Please transcribe exactly the lines from the line holding "You are a GUI" through the end of the data below, and skip any pictures.

(Beginning of EXERCISE DATA)

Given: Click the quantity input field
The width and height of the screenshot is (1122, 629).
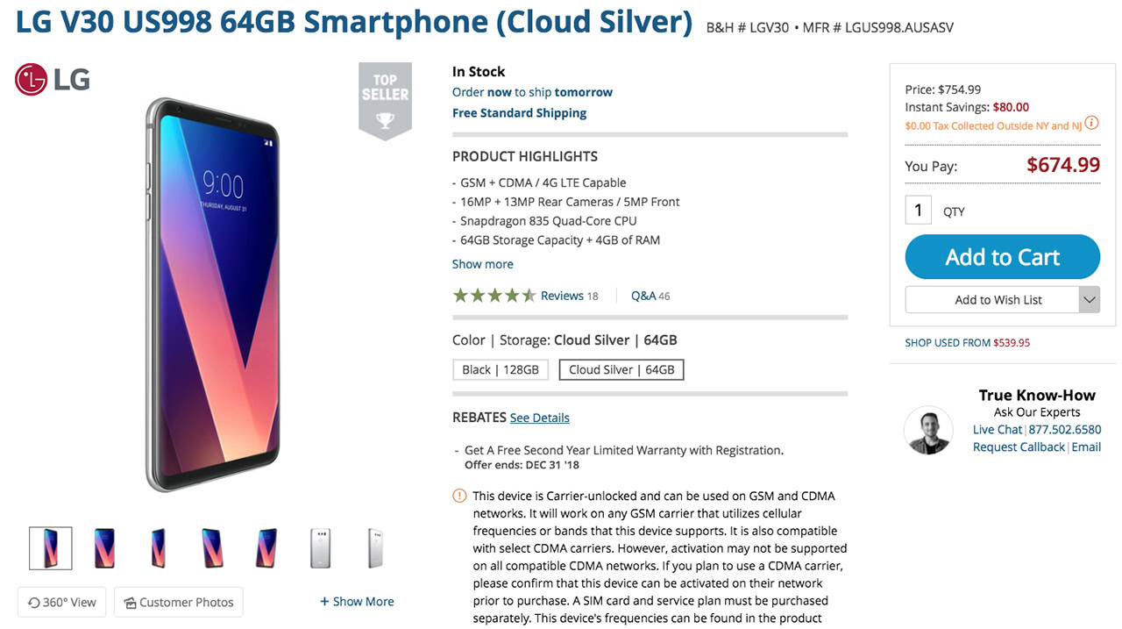Looking at the screenshot, I should (918, 211).
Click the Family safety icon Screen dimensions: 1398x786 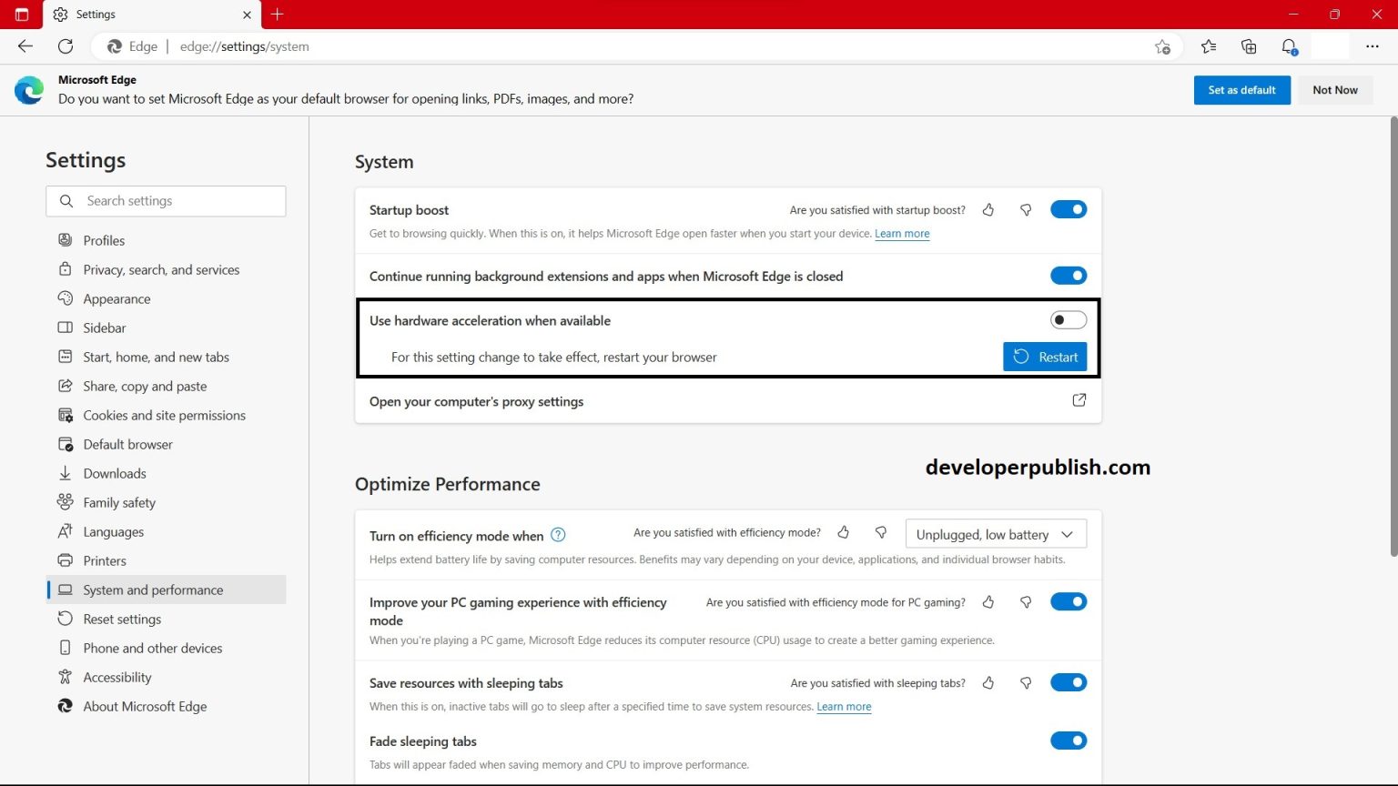click(x=65, y=502)
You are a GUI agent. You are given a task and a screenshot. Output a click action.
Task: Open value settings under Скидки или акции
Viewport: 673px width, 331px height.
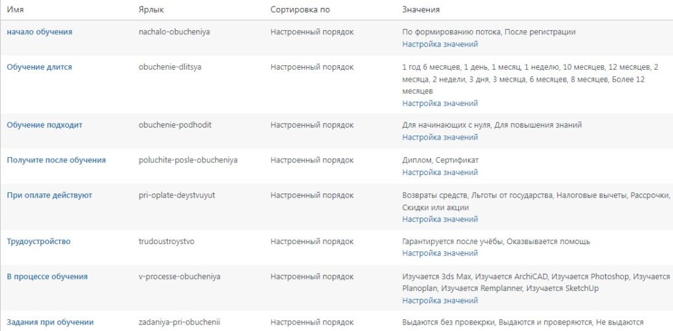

(End of EXERCISE DATA)

ANSWER TO THIS TASK:
You are a GUI agent. You are given a task and a screenshot. Output a click action.
Task: Open value settings under Скидки или акции
Viewport: 673px width, 331px height.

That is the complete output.